» Work to be completed
Once the pictures are set aside, reproduce the entries below exactly.

(Stored entries)
======

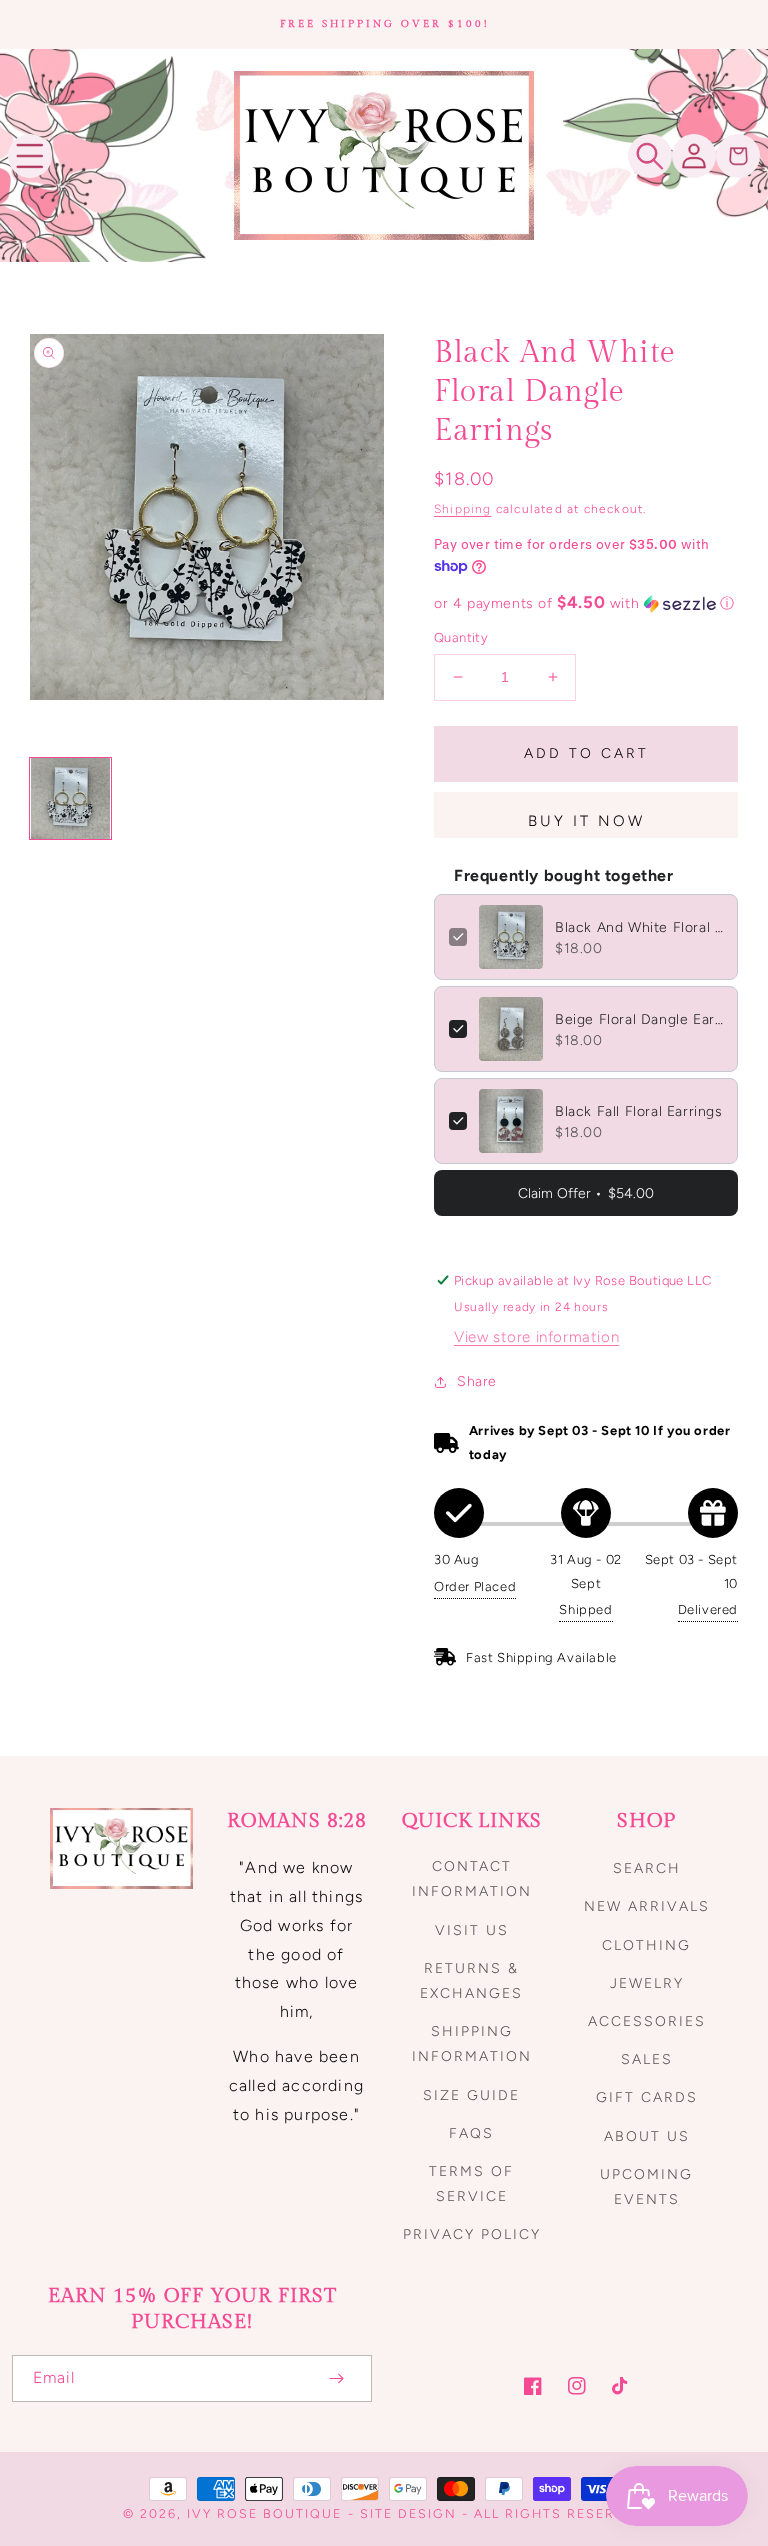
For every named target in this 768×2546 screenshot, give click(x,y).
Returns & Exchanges (471, 1981)
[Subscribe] (336, 2378)
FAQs (471, 2133)
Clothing (646, 1945)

======

» Response below
For every named target in this 768×2546 screenshot, give click(x,y).
Returns & Exchanges (471, 1981)
[Subscribe] (336, 2378)
FAQs (471, 2133)
Clothing (646, 1945)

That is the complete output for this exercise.